Du Conseil Supérieur pour la Lutte Contre la Corruption (CSLCC) au Comité pour la Sauvegarde de l’Integrité (CSI) En 2003, suivant le décret n° 2002-1128 du 30 septembre 2002, le CSLCC a été mandaté pour élaborer un système anti-corruption, (comprenant une stratégie, une loi et la création d’une agence indépendante (le BIANCO). Tout cela a été réalisé en 2004. En 2005, le CSLCC a continué sur sa lancée en surveillant la mise en œuvre de la stratégie anti-corruption et en préparant d’autres programmes tels que le développement du système national d’intégrité.
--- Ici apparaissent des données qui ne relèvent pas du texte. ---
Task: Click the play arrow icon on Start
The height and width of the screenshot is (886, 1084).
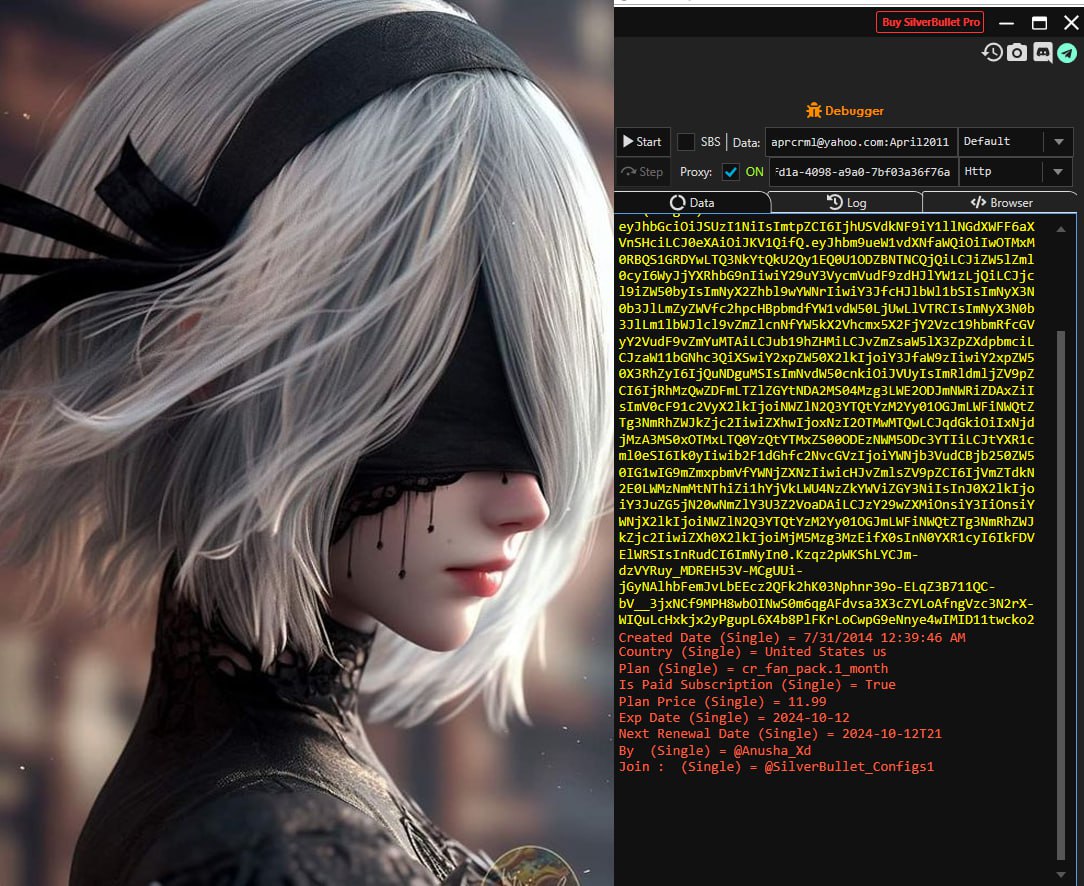Action: click(x=627, y=142)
Devenu CSI en mars 2006, suivant le décret n°2006 – 207 du 21 mars 2006, son mandat porte désormais sur les douze piliers du système national d’intégrité, avec en priorité la Justice et la Police Judiciaire. Concernant le BIANCO, la relation n’est plus de surveillance mais d’appui (coaching). Ce qui lui laisse l’entière responsabilité de la conduite de la lutte contre la corruption. Le CSI se contente d’émettre des avis et d’évaluer la contribution de l’anti-corruption dans la promotion de l’intégrité. Le volet intégrité du Programme National de Bonne Gouvernance, lancé en mai 2006, a été confié au CSI. La composante « intégrité » est articulée en trois sous-volets : lutte contre la corruption, état de droit et droits humains.  

Orientation Stratégique

La gouvernance porte sur la gestion des services publics, c’est-à-dire qu’elle influe sur l’utilisation des ressources (compétences, équipements, budgets), des informations (circulation et finalité) et des pouvoirs (qui décide et selon quelles modalités ?). La gouvernance pose également la question de la mission de l’institution : elles doivent être impérativement celles prévues dans les textes (lois et règlements). Au final, on aboutit au développement harmonieux de la société respectueux du bien commun, source de légitimité de toute action publique.